Grèce : Alexis Tsipras contraint de céder pour éviter le pire mais n’y croit pas

Élu sur la base d’un programme anti-austérité, anti-troïka et anti-diktat-de-Bruxelles, le jeune premier ministre grec de la gauche radicale Syriza, Alexis Tsipras, a été mis à genou et a dû accepter de manger son chapeau pour éviter un retour à la drachme et obtenir in extremis, à la dernière seconde de la onzième heure de dimanche dernier, un troisième plan d’aide pour son pays d’environ 85 milliards d’euros, sous réserve toutefois qu’il fasse adopter — dans les 72 heures — un premier train de réformes et moyennant la création d’un fonds où seront logés 50 milliards d’euros d’actifs publics grecs à privatiser qui servira de garantie pour les créanciers. Une humiliation sans précédent pour un pays souverain contraint d’hypothéquer tous ses bijoux de famille.
Ayant quitté la table des négociations quelques semaines plus tôt pour faire acter par ses partisans et soutiens que les propositions « bruxelloises » étaient iniques et inacceptables, M. Tsipras n’a toutefois guère profité du rejet massif par près de deux tiers de ses compatriotes des exigences de ses créanciers qui, eux, n’entendaient plus mettre la main à la poche sans davantage de garanties que les réformes à adopter seraient effectivement mises en œuvre nonobstant leur caractère « injuste » et « excessif ». Un politique novice et inexpérimenté qui pensait pouvoir obtenir toujours plus sans aucune contrepartie et après que ses prédécesseurs aient trafiqué les comptes du pays pour rejoindre le club.

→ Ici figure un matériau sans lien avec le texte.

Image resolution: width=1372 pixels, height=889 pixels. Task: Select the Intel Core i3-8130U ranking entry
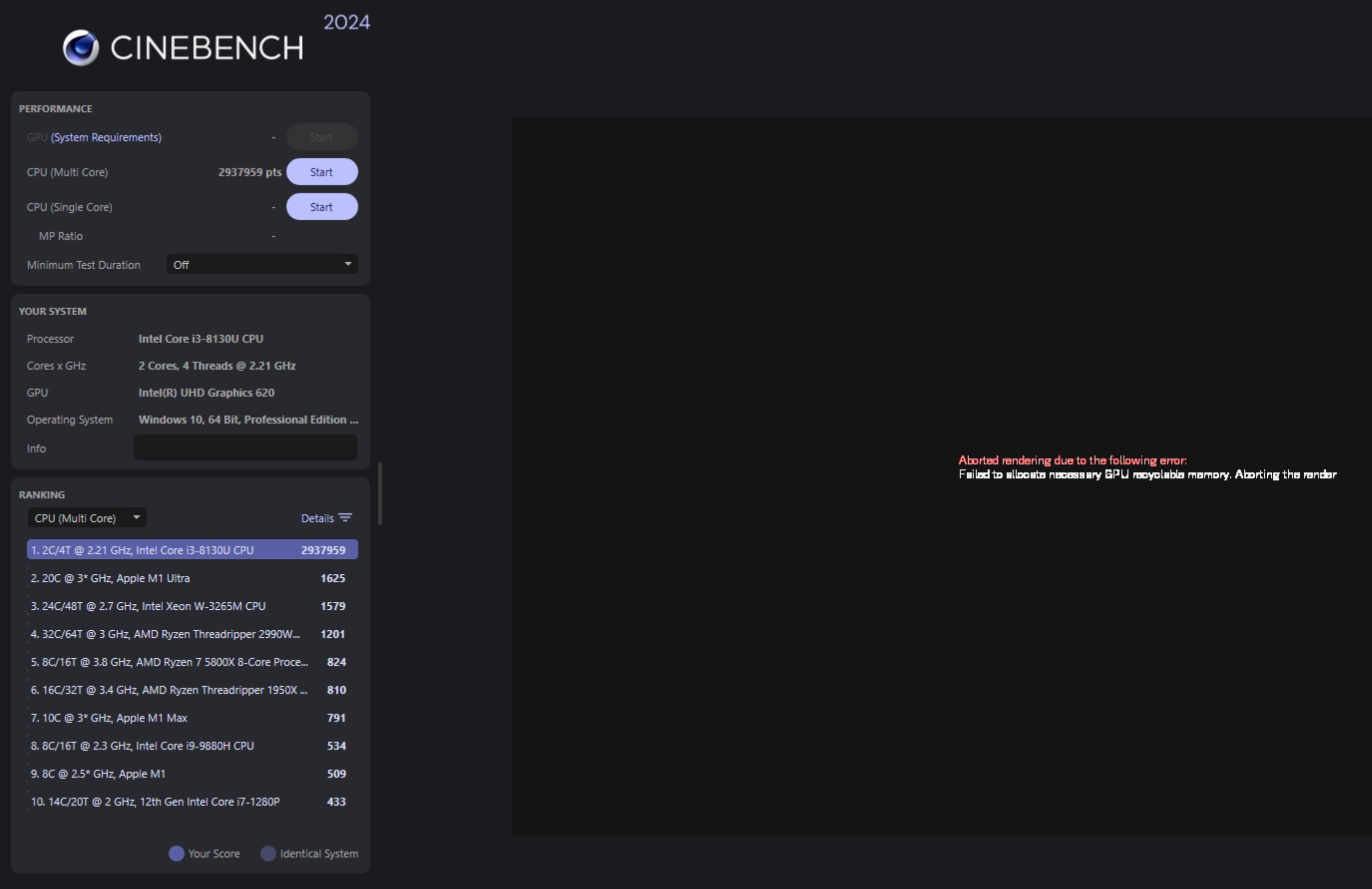point(192,549)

Tel un gosse sorti de la cuisse de Jupiter qui se croit le plus « beau » sur terre et« unique » au monde, le dieu Tsipras a fini par se réveiller et la pilule n’a été que plus amère mais il l’a néanmoins avalée, gentiment, intégralement, sans broncher et en n’omettant pas d’en vanter les nombreux mérites tout en déclarant qu’il n’y « croit pas » car le plus dur reste effectivement à venir avec des réformes législatives qu’il doit faire adopter sans délai en courtisant l’opposition qui avait dit « ναί » (oui) au référendum auquel il avait lui-même appelé à voter non — sa majorité de « όχι » (non) se désintégrant à présent au fur et à mesure que le détail et la dureté des réformes imposées par les créanciers sont connues — et ensuite les mettre en œuvre par des réformes administratives sérieuses pour qu’elles puissent produire les effets financiers bénéfiques escomptés. Une tragédie grecque dont la fréquence a fini par fatiguer bon nombre de créanciers.

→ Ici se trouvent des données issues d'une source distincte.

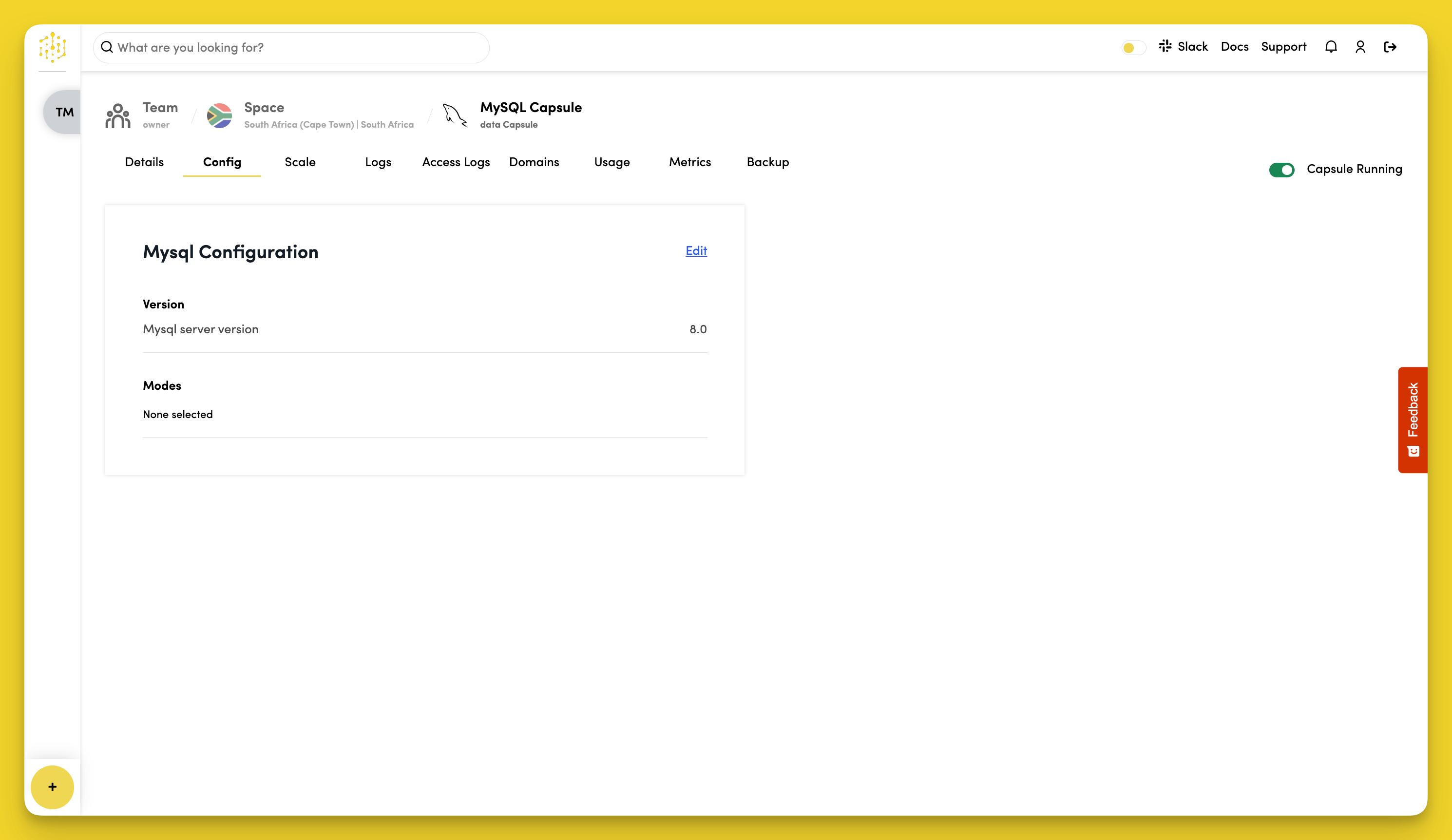Click the MySQL dolphin icon

coord(455,115)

Sur place, à Athènes, la semaine dernière, tout comme cette semaine-ci, c’est la lassitude qui domine et les Athéniens ne semblent aspirer qu’à tourner la page après avoir réalisé l’incapacité de la gauche radicale de donner vie à une utopie aussi irréaliste qu’irréalisable. Quelques poignées de fonctionnaires irréductibles résistent et manifestaient ce matin dans les rues d’Athènes mais la majorité des Grecs veulent y croire et s’accrochent à cet accord dit de Bruxelles qui devrait leur permettre de rester dans la zone euro et voir la réouverture prochaine des banques et avec elle, dans les prochaines semaines, un nouveau départ qui sera peut-être, cette fois-ci, le bon !

Côté touristes, on ne vit — du moins, pas encore — ni chaos ni pénurie avec tous les grands établissements et la plupart des petits qui continuent d’accepter normalement Visa, MasterCard et autres AmericanExpress sans la moindre difficulté, seul Daphne’s Restaurant (4 Lisikratous, Athènes) a exigé du cash compte tenu des « circonstances ». À quelques encablures de là, Scholarhio Ouzerie Kouklis (14 Tripodon, Plaka, Athènes), un restaurant familial traditionnel très avenant qui accepte encore toutes les cartes de crédit et qui offre un rapport qualité/prix exceptionnel : 28 euros pour deux personnes pour 5 plats à choisir parmi 18 spécialités grecques avec boisson, eau et dessert inclus. Compter 3 euros de plus pour 2 cafés. DE NOTRE ENVOYÉ SPÉCIAL À ATHÈNES (GRÈCE).